I feel like the songs keep me safe. I listened to them lots last year wanting to believe in something over and over again like to remake domesticity in the image of ocean, everything deep below like texts swimming around in the sunlight zone of my dreams, afraid to go further down and darker. You can leave it to me. I crossed fields for you. I called you baby baby. I kept this diary. The fields were kelp and basalt and blessing. I wanted to be in a band where we could use gravity to please listen, gift refrains. Momma the support were ace too. They played Californian indie rock of feeling good and fuck it slacker. I liked the zillennial vibe with the irony and sincerity of quotation at work in the heavy guitars and crushy vocals of mirror fry, having a good time. I’m every virtual scenario. The three-minute frisson is perfect. Still shimmering hyper-economy of Alex’s piano which is movies you watch at three am to make them poem perfect, cast aslant and barely remembered. Right now baby I’m struggling, we’ll see.

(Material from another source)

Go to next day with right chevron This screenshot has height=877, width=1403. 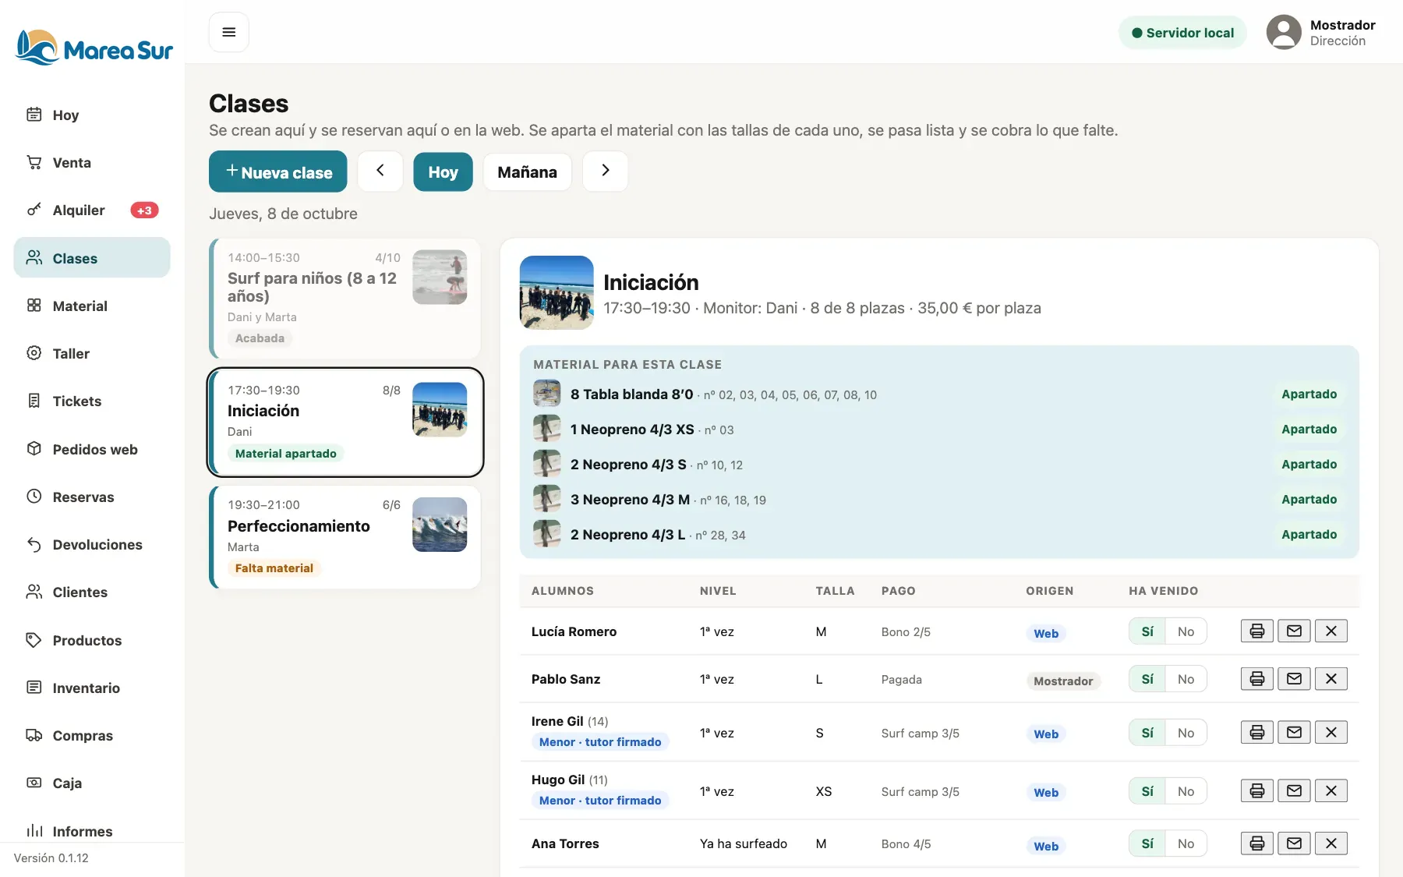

I had a copy of Dana Ward’s first collection in my little Work is Over tote, still rain crinkled from weeks ago. The bouncer at SWG3 said he was a bookworm as he searched my bag and approved of the title of Dana’s book like it wholly explained the world. That felt a good omen. This Can’t Be Life! Well, what can it be! Let’s see!  

Širom, Max Syedtollan & Cank, Fantasy Land

Alas I missed Širom but caught Fantasy Land and Max Syedtollan & Cank at Old Hairy’s. It’s late and the vax filter Perry gave me is keeping me safe from the mould. Fantasy Land make really cool unhinged harmonies with pools of lyrical beauty collapse in the middle instrument abrasion I felt green shoots breaking through concrete, green green electric strings. This is the busiest it’s been since 2016. I’m listening to someone talk about green shoots in the lungs and ashen something to do in NY. Max & Cank were making post-petrocultural fomo of the chlorophyll sapience off-kilter jouissance ouch variety, apple shard, imagine canines tearing apart their heart tulle to get closer to the false english sunset. Guitar but like a ruined beach. I loved Romy’s story about the east end left behind and falling in a hole of oil not long after the recycling site fire, toxicity I believe to be true and suck in the same air my lungs the same best minds of all pearls destroyed by mould, blue-black-black-percussive-lung-supper. Fffeeeeeedback. Watching the chime feast not knowing the key. 2 x whisky soda. Talking to you about a glowing deciduous tree in the story told to the ceiling and somebody’s anonymous acid trip commentary glows haribo in the back. Minting the inside crisp packet silver like it’s a cymballlllll :’)

Putting the heating on feels illegal. My thighs hurt with mystery. Glasgow is cold.